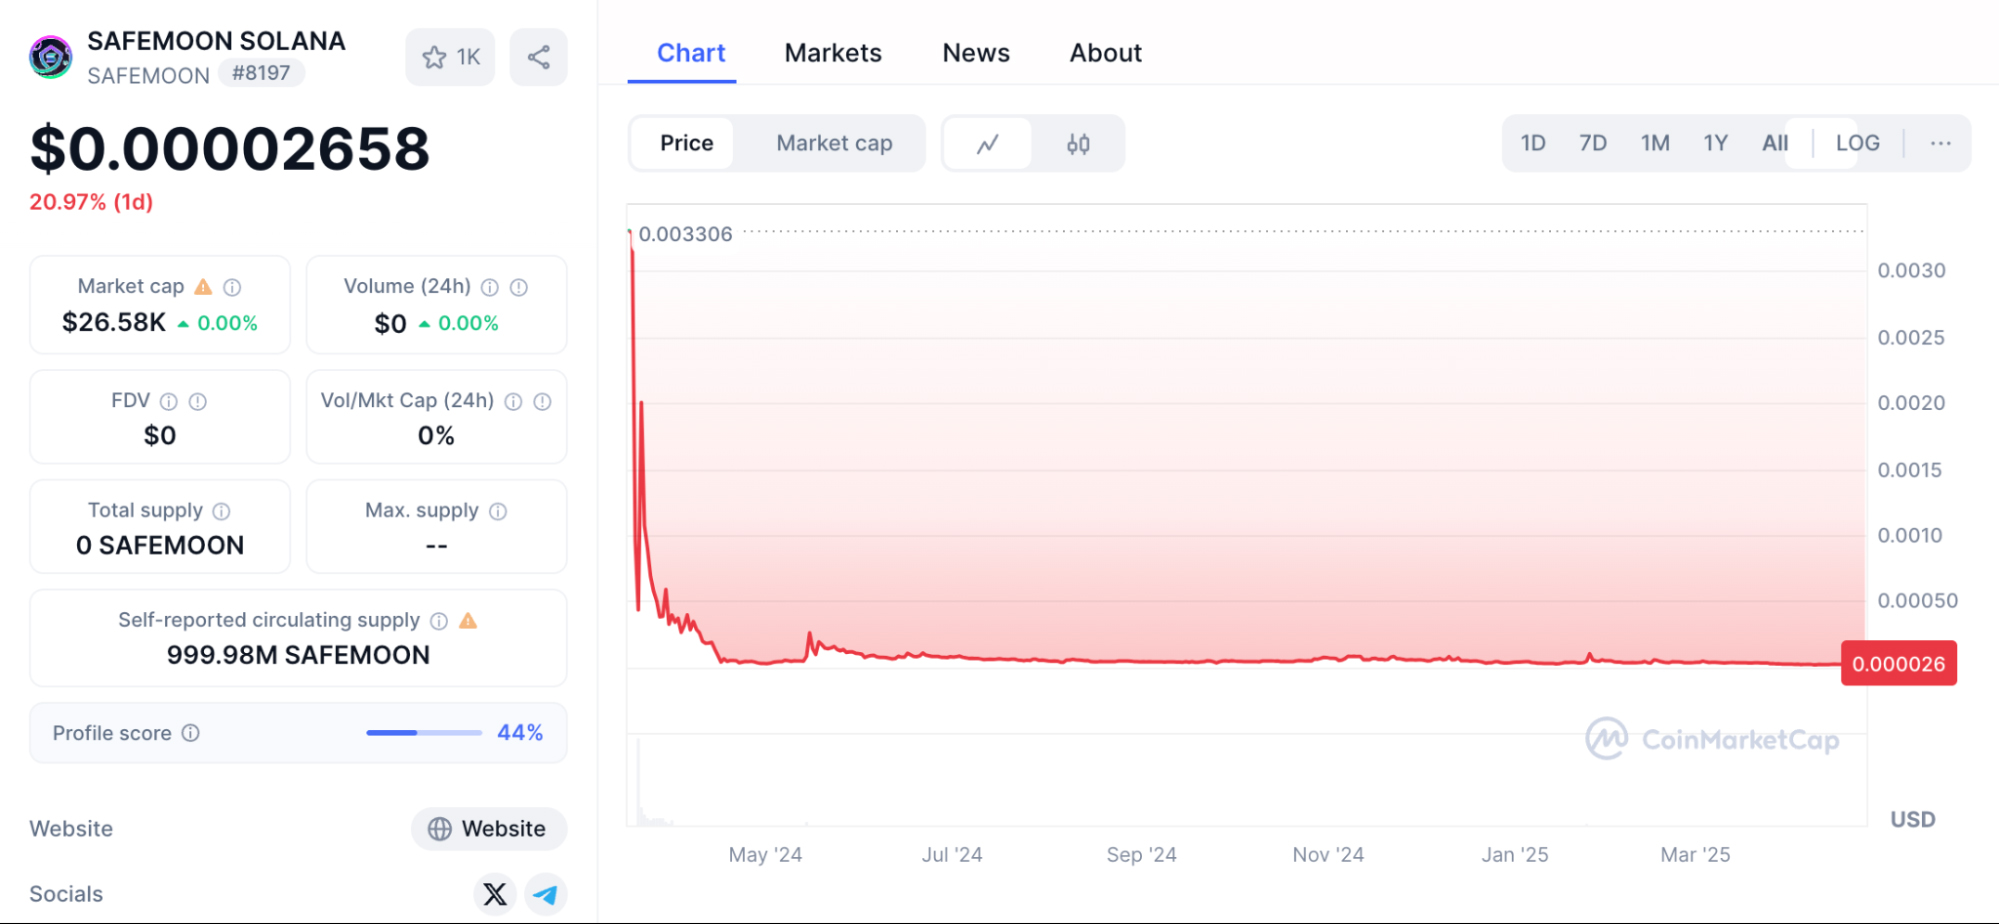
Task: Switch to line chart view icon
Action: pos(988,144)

...

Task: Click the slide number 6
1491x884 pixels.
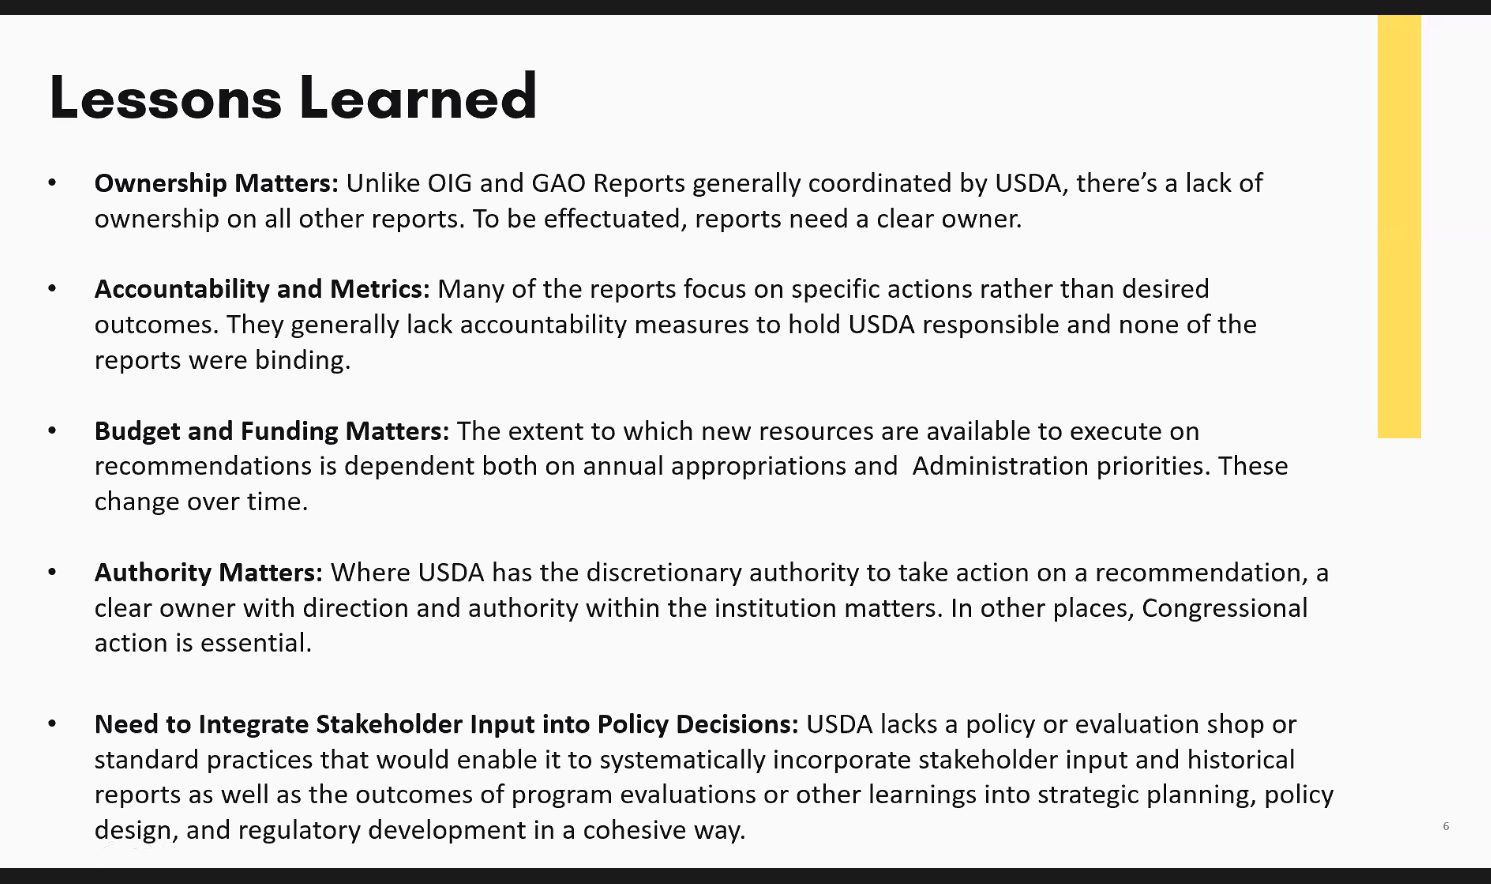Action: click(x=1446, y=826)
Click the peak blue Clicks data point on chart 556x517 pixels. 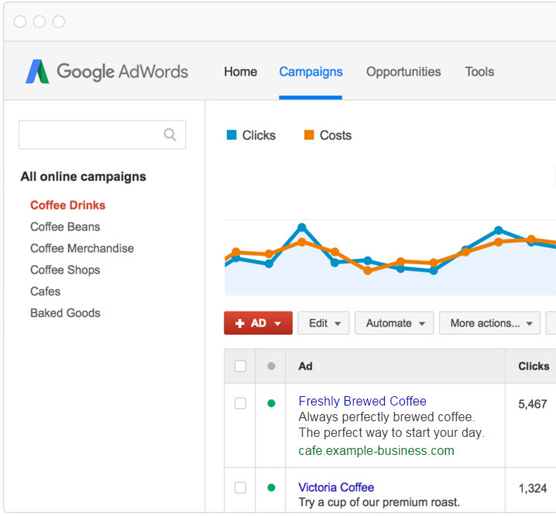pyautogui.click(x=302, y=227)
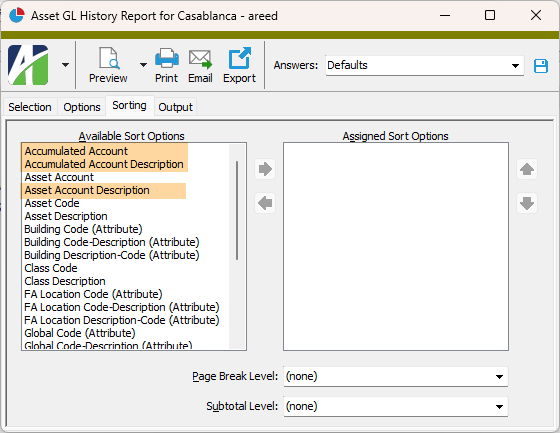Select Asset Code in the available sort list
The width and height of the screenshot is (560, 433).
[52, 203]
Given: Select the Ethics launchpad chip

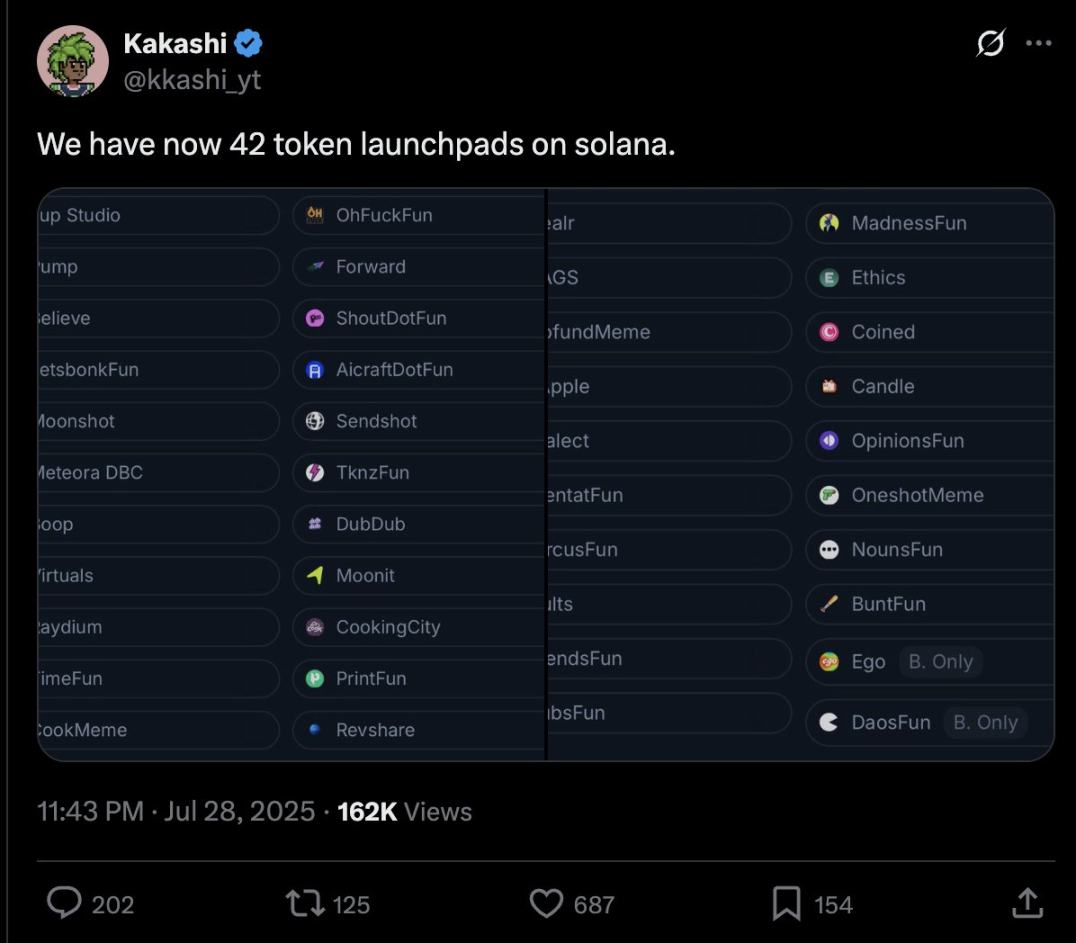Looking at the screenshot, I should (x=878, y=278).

**Given request:** Pick out each line of the records that contains the word "Task", copying those lines in full.

**Output:**
Task: Switch to line chart view icon
Task: Click the slide number 6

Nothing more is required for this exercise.